**WORK TO BE COMPLETED**: Copy out the whole listing below exactly.

**DATA SUPPLIED**:
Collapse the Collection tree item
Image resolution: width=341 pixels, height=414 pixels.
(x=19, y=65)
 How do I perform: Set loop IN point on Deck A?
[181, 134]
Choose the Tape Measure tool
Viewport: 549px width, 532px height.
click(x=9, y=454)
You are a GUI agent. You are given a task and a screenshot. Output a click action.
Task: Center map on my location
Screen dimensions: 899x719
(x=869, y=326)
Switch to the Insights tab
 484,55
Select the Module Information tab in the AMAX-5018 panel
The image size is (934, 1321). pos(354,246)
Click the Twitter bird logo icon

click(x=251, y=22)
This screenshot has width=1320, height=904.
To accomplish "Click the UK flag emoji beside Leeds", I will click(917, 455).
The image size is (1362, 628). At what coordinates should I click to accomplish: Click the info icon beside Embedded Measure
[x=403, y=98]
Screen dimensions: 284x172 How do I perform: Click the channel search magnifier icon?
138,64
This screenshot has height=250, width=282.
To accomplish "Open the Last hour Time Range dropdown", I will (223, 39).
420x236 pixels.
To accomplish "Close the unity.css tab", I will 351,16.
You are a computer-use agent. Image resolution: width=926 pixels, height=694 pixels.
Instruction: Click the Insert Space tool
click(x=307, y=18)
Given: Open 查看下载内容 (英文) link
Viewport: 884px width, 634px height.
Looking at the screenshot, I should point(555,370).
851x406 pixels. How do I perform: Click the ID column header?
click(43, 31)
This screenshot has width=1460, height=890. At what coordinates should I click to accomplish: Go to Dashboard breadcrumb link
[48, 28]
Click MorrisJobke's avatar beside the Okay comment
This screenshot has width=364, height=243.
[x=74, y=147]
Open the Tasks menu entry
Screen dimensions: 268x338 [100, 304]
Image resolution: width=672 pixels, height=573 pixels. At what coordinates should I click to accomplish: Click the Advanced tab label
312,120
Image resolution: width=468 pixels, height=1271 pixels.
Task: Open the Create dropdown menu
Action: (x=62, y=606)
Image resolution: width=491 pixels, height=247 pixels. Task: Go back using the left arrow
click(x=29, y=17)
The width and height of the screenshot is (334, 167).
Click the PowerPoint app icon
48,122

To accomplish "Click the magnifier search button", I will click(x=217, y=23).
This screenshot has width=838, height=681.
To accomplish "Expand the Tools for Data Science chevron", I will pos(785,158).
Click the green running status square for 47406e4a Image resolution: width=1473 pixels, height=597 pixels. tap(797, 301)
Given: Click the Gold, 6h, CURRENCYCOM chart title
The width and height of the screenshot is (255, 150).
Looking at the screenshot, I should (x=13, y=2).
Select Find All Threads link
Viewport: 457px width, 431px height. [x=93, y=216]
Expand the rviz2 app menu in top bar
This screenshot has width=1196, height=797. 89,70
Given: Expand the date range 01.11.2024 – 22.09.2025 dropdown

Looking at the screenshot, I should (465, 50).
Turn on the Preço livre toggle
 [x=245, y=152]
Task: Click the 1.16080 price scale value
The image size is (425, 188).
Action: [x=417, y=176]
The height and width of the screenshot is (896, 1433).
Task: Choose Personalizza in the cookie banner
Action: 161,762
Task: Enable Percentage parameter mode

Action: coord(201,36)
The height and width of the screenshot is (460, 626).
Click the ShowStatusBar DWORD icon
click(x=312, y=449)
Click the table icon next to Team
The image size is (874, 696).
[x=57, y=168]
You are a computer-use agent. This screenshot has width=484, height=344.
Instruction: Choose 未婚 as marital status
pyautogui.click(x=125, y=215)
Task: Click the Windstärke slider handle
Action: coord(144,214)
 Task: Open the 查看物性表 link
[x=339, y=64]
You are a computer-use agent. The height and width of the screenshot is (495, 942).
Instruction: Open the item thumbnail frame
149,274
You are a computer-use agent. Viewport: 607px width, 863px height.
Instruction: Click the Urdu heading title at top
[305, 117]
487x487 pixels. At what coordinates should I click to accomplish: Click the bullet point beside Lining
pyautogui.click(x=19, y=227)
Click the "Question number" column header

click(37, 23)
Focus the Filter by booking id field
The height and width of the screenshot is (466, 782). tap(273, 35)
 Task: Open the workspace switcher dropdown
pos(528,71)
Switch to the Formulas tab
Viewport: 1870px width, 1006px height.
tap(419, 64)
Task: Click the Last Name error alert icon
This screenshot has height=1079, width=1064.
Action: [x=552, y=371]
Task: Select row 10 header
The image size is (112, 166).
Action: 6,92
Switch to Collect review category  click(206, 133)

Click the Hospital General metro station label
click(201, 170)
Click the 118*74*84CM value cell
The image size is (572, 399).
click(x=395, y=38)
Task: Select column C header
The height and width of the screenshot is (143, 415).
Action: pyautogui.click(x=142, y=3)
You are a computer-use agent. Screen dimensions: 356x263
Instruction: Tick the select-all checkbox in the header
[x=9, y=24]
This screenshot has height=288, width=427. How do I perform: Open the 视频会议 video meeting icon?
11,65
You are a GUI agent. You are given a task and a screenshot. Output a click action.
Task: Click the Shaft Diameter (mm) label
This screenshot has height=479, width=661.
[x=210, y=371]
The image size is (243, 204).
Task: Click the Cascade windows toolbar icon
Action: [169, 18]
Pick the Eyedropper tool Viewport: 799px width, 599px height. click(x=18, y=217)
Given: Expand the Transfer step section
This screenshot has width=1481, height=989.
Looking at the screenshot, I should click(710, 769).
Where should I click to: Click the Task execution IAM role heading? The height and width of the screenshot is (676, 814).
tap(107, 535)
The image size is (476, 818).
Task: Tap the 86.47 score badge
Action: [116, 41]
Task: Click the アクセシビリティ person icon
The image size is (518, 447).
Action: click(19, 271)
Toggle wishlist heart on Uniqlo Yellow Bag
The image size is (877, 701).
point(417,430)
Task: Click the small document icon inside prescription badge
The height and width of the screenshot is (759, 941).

**RESULT**:
Collapse the Collection tree item
Image resolution: width=341 pixels, height=414 pixels.
(x=19, y=65)
 How do I perform: Set loop IN point on Deck A?
[181, 134]
Choose the Tape Measure tool
Viewport: 549px width, 532px height.
click(x=9, y=454)
You are a GUI agent. You are given a task and a screenshot. Output a click action.
Task: Center map on my location
Screen dimensions: 899x719
(x=869, y=326)
Switch to the Insights tab
 484,55
Select the Module Information tab in the AMAX-5018 panel
The image size is (934, 1321). pos(354,246)
Click the Twitter bird logo icon

click(x=251, y=22)
This screenshot has width=1320, height=904.
To accomplish "Click the UK flag emoji beside Leeds", I will click(917, 455).
The image size is (1362, 628). At what coordinates should I click to accomplish: Click the info icon beside Embedded Measure
[x=403, y=98]
Screen dimensions: 284x172 How do I perform: Click the channel search magnifier icon?
138,64
This screenshot has height=250, width=282.
To accomplish "Open the Last hour Time Range dropdown", I will (223, 39).
420x236 pixels.
To accomplish "Close the unity.css tab", I will 351,16.
You are a computer-use agent. Image resolution: width=926 pixels, height=694 pixels.
Instruction: Click the Insert Space tool
click(x=307, y=18)
Given: Open 查看下载内容 (英文) link
Viewport: 884px width, 634px height.
Looking at the screenshot, I should point(555,370).
851x406 pixels. How do I perform: Click the ID column header?
click(43, 31)
This screenshot has width=1460, height=890. At what coordinates should I click to accomplish: Go to Dashboard breadcrumb link
[48, 28]
Click MorrisJobke's avatar beside the Okay comment
This screenshot has width=364, height=243.
[x=74, y=147]
Open the Tasks menu entry
Screen dimensions: 268x338 [100, 304]
Image resolution: width=672 pixels, height=573 pixels. At what coordinates should I click to accomplish: Click the Advanced tab label
312,120
Image resolution: width=468 pixels, height=1271 pixels.
Task: Open the Create dropdown menu
Action: (x=62, y=606)
Image resolution: width=491 pixels, height=247 pixels. Task: Go back using the left arrow
click(x=29, y=17)
The width and height of the screenshot is (334, 167).
Click the PowerPoint app icon
48,122

To accomplish "Click the magnifier search button", I will click(x=217, y=23).
This screenshot has width=838, height=681.
To accomplish "Expand the Tools for Data Science chevron", I will pos(785,158).
Click the green running status square for 47406e4a Image resolution: width=1473 pixels, height=597 pixels. tap(797, 301)
Given: Click the Gold, 6h, CURRENCYCOM chart title
The width and height of the screenshot is (255, 150).
Looking at the screenshot, I should (x=13, y=2).
Select Find All Threads link
Viewport: 457px width, 431px height. [x=93, y=216]
Expand the rviz2 app menu in top bar
This screenshot has width=1196, height=797. 89,70
Given: Expand the date range 01.11.2024 – 22.09.2025 dropdown

Looking at the screenshot, I should (465, 50).
Turn on the Preço livre toggle
 [x=245, y=152]
Task: Click the 1.16080 price scale value
The image size is (425, 188).
Action: [x=417, y=176]
The height and width of the screenshot is (896, 1433).
Task: Choose Personalizza in the cookie banner
Action: 161,762
Task: Enable Percentage parameter mode

Action: coord(201,36)
The height and width of the screenshot is (460, 626).
Click the ShowStatusBar DWORD icon
click(x=312, y=449)
Click the table icon next to Team
The image size is (874, 696).
[x=57, y=168]
You are a computer-use agent. This screenshot has width=484, height=344.
Instruction: Choose 未婚 as marital status
pyautogui.click(x=125, y=215)
Task: Click the Windstärke slider handle
Action: coord(144,214)
 Task: Open the 查看物性表 link
[x=339, y=64]
You are a computer-use agent. The height and width of the screenshot is (495, 942).
Instruction: Open the item thumbnail frame
149,274
You are a computer-use agent. Viewport: 607px width, 863px height.
Instruction: Click the Urdu heading title at top
[305, 117]
487x487 pixels. At what coordinates should I click to accomplish: Click the bullet point beside Lining
pyautogui.click(x=19, y=227)
Click the "Question number" column header

click(37, 23)
Focus the Filter by booking id field
The height and width of the screenshot is (466, 782). tap(273, 35)
 Task: Open the workspace switcher dropdown
pos(528,71)
Switch to the Formulas tab
Viewport: 1870px width, 1006px height.
tap(419, 64)
Task: Click the Last Name error alert icon
This screenshot has height=1079, width=1064.
Action: [x=552, y=371]
Task: Select row 10 header
The image size is (112, 166).
Action: 6,92
Switch to Collect review category  click(206, 133)

Click the Hospital General metro station label
click(201, 170)
Click the 118*74*84CM value cell
The image size is (572, 399).
click(x=395, y=38)
Task: Select column C header
The height and width of the screenshot is (143, 415).
Action: pyautogui.click(x=142, y=3)
You are a computer-use agent. Screen dimensions: 356x263
Instruction: Tick the select-all checkbox in the header
[x=9, y=24]
This screenshot has height=288, width=427. How do I perform: Open the 视频会议 video meeting icon?
11,65
You are a GUI agent. You are given a task and a screenshot. Output a click action.
Task: Click the Shaft Diameter (mm) label
This screenshot has height=479, width=661.
[x=210, y=371]
The image size is (243, 204).
Task: Click the Cascade windows toolbar icon
Action: [169, 18]
Pick the Eyedropper tool Viewport: 799px width, 599px height. click(x=18, y=217)
Given: Expand the Transfer step section
This screenshot has width=1481, height=989.
Looking at the screenshot, I should click(710, 769).
Where should I click to: Click the Task execution IAM role heading? The height and width of the screenshot is (676, 814).
tap(107, 535)
The image size is (476, 818).
Task: Tap the 86.47 score badge
Action: [116, 41]
Task: Click the アクセシビリティ person icon
The image size is (518, 447).
Action: click(19, 271)
Toggle wishlist heart on Uniqlo Yellow Bag
The image size is (877, 701).
point(417,430)
Task: Click the small document icon inside prescription badge
The height and width of the screenshot is (759, 941).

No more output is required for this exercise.